A typical scenario and one which in theory works until the juggling with the hours around the time of the annual / 150 check and the engineers commitments unexpectedly results in a missed deadline and a far greater expense, or the annual ends up taking two months because an engine overhaul is required or parts aren’t available.

I think that is the real life scenario being referred to.

Of course in the real world people don’t all fly Pipers and Cessnas and parts aren’t just sitting on the shelf. There is fortunately a huge variety of types still flying. Unless you have experience of some of the problems keeping them operating I doubt you are in a position to comment constructively.

As I have said before changes need to be justified.

I don’t and wont excuse the CAA or EASA making any change unless they can justify their reason for doing so.

.. .. .. And I know it is a problem because my engineer raised precisely this issue with me. It is causing him a huge headache, and he also tells me his local CAA office is fed up with other engineers complaining about the change. That tells me one thing - the changes are ill thought out, have not been properly “advertised” and have been introduced with complete disregard to the parties involved!
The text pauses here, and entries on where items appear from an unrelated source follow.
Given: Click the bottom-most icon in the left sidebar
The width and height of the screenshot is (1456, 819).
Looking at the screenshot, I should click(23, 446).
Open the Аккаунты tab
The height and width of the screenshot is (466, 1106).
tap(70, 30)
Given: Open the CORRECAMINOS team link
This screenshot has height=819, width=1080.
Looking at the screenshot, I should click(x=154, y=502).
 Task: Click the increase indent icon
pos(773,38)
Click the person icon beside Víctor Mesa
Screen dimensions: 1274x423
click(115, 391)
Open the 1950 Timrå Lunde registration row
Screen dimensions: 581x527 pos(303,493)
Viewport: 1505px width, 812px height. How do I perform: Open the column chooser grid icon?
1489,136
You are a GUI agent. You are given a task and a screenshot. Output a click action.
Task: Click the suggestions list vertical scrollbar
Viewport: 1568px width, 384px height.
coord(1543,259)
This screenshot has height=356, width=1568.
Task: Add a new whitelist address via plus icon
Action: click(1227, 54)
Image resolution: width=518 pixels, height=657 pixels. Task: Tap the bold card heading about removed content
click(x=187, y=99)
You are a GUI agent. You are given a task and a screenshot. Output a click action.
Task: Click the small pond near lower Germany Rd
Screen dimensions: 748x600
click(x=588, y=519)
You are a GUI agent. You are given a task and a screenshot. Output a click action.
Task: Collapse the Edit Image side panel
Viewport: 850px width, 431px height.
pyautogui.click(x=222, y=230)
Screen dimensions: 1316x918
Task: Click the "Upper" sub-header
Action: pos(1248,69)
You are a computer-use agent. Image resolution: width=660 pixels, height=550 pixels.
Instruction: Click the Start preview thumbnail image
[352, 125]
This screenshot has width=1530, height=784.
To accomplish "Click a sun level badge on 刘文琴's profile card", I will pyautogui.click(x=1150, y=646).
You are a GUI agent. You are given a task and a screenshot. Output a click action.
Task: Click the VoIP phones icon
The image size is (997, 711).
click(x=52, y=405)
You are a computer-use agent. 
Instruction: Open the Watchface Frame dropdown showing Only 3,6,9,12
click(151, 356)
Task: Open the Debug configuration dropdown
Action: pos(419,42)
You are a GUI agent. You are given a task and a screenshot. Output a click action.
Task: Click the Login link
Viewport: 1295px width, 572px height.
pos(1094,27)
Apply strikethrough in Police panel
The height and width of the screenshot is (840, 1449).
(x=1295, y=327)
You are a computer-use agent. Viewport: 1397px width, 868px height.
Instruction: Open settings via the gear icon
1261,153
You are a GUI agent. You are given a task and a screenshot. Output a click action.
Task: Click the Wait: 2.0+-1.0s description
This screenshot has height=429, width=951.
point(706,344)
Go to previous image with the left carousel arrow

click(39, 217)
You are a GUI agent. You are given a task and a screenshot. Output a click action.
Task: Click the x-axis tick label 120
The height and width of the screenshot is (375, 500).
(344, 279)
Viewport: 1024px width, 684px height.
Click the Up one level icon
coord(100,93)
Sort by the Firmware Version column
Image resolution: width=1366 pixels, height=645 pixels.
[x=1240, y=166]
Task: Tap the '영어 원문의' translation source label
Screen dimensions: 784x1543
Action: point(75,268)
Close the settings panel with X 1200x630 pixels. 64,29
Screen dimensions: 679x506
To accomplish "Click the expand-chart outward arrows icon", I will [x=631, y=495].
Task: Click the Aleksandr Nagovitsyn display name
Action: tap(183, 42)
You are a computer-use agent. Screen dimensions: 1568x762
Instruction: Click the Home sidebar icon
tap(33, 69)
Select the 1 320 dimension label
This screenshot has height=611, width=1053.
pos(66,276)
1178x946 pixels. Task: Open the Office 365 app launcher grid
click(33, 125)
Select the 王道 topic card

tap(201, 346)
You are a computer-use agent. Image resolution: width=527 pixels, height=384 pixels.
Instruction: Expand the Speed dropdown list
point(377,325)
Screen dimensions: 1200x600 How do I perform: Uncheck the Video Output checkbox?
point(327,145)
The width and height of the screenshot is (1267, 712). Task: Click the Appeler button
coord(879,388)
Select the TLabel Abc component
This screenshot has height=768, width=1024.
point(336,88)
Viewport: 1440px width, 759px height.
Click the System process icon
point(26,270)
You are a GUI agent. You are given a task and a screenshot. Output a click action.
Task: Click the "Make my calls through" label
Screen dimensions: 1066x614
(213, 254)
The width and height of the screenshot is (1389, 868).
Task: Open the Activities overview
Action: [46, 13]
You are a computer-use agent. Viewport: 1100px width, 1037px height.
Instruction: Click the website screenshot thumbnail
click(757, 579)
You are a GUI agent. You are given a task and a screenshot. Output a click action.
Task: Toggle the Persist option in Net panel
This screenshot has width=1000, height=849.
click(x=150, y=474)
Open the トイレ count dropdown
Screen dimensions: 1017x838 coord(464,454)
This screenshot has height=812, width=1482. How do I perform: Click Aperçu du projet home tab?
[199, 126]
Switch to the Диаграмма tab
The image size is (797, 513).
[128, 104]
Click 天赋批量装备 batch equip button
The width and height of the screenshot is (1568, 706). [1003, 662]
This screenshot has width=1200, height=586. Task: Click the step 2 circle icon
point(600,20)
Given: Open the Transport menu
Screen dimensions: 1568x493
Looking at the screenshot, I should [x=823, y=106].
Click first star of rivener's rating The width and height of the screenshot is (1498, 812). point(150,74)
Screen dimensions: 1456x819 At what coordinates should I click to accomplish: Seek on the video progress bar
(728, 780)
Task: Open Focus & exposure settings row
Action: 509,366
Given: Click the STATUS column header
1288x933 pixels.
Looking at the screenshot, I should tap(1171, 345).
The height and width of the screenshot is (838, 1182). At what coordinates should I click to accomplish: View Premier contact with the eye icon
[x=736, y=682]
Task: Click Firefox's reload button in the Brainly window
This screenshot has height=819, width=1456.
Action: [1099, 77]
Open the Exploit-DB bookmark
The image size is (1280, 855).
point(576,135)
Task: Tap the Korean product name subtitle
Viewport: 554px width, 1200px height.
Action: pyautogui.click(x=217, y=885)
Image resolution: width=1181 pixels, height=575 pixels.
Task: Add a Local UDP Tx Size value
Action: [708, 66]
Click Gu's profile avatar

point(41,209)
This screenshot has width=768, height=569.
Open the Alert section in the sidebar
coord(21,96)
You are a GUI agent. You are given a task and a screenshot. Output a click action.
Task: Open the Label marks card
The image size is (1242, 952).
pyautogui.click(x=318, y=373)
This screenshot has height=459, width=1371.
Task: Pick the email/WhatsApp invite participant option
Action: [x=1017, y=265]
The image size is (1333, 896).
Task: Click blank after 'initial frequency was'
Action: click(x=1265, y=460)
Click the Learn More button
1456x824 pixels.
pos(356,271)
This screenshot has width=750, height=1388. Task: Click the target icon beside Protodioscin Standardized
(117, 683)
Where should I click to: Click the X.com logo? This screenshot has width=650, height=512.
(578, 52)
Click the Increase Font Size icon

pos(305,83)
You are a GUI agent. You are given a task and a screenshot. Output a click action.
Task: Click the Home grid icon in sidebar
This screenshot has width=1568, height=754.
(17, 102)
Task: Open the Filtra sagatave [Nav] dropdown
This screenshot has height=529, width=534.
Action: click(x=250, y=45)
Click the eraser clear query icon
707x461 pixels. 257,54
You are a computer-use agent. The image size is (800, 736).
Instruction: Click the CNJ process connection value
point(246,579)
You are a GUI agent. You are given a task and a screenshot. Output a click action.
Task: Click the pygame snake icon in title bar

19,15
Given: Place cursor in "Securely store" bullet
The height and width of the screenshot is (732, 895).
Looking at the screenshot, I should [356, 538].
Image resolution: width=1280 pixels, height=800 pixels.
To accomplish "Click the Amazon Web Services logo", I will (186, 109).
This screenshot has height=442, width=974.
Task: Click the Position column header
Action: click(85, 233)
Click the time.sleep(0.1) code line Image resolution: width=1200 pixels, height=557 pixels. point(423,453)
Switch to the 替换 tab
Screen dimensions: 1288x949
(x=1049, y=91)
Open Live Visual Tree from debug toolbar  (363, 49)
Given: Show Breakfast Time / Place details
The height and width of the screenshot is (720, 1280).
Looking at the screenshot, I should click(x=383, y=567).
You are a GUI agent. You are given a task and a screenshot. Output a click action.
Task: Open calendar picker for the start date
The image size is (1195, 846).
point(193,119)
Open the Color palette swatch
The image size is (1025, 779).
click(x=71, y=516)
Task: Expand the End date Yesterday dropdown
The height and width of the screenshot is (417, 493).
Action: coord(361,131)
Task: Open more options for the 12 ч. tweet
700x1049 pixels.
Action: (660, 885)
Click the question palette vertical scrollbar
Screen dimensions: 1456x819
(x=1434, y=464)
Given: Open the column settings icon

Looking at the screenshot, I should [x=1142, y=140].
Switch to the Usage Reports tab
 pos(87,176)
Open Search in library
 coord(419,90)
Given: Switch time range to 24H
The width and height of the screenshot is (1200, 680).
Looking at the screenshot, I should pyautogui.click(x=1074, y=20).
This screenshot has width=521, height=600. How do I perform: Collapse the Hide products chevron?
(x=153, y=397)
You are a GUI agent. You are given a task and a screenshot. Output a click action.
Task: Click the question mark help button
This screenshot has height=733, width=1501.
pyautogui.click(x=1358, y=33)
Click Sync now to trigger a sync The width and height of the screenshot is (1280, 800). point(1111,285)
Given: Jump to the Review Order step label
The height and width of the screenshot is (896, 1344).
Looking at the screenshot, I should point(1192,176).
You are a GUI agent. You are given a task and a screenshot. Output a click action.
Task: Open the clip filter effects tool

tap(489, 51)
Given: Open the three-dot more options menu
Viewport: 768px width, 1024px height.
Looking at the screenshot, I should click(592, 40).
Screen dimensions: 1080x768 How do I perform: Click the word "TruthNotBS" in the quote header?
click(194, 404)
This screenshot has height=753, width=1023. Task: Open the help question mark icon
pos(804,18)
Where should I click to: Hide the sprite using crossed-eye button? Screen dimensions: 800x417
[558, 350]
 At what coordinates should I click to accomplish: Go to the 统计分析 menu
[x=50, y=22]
I will not support such a system.

Mandator
29th Jun 2006, 19:24
Reading through this thread we seem to be talking about some deliberate change in the rules which now requires a bit of paper which costs £80 if you are unfortunate enough to get caught with an expired annual or CofA (and in future the ARC?). I speak from experience of getting an aircraft in for maintenance at 7.00 pm last night, a full five hours before its CofA expired at midnight! In my view, no new rule has been deliberately made to cause this to happen. The problem is that the old BCARs allowed the use of A Conditions but the new EASA regime does not have such a thing as A Conditions. When the EASA rules were consulted in 2003, over a miniscule period of about 28 days if I recall correctly, nobody spotted that they did not allow the Euro equivalent of A Conditions. Nobody from our representative organisations, maintenance organisations, licenced engineers or individual aircraft owners and operators spotted that this facility would go so no-one kicked up a fuss during the consultation. As a result, we now have a problem for EASA aircraft whilst non-EASA aircraft, of course, can still use A Conditions. Having lost the opportunity to get the founding legislation right, I fear it will will be the devil's own job to get any changes made. I think we are going to have to live with this one.
Similarly, we are going to have to live with the engine overhaul life thingy. Again, I don't think that EASA has just invented a twelve year rule out of spite, it is just saying you MUST comply with the engine manufacturer's recommendations. Therefore, because the big two put a twelve-year calendar time limit on engine overhaul in addition to the operating hour limitation then that is what you have to comply with. Note that there is certain flexibility allowed by Generic Requirment 24 in CAP 747 but even so it is no longer economic to have overhauled engines lying around for several years as spares 'just in case'.
There is also a big problem with Euroland's definition of commercial operation. As I understand it, the European Parliament definition included in the founding legislation means that if money changes hands it must be commercial. Hence, flying training, even on microlights, is defined as commercial and the aircraft must be certificated and maintained accordingly. I was at an EASA working group a couple of weeks ago and the EASA staff stated that this problem has been recognised but it could take up to two years to get any required change through the European Parliament legislative process.

IO540
29th Jun 2006, 20:39
The Q to always ask in these situations is this:

The FAA oversees approximately 90% of all the GA in the known universe, and they don't have 12 year+ planes plummetting out of the sky everywhere.

Why not?

What is it that the intellectually and morally superior Europeans know??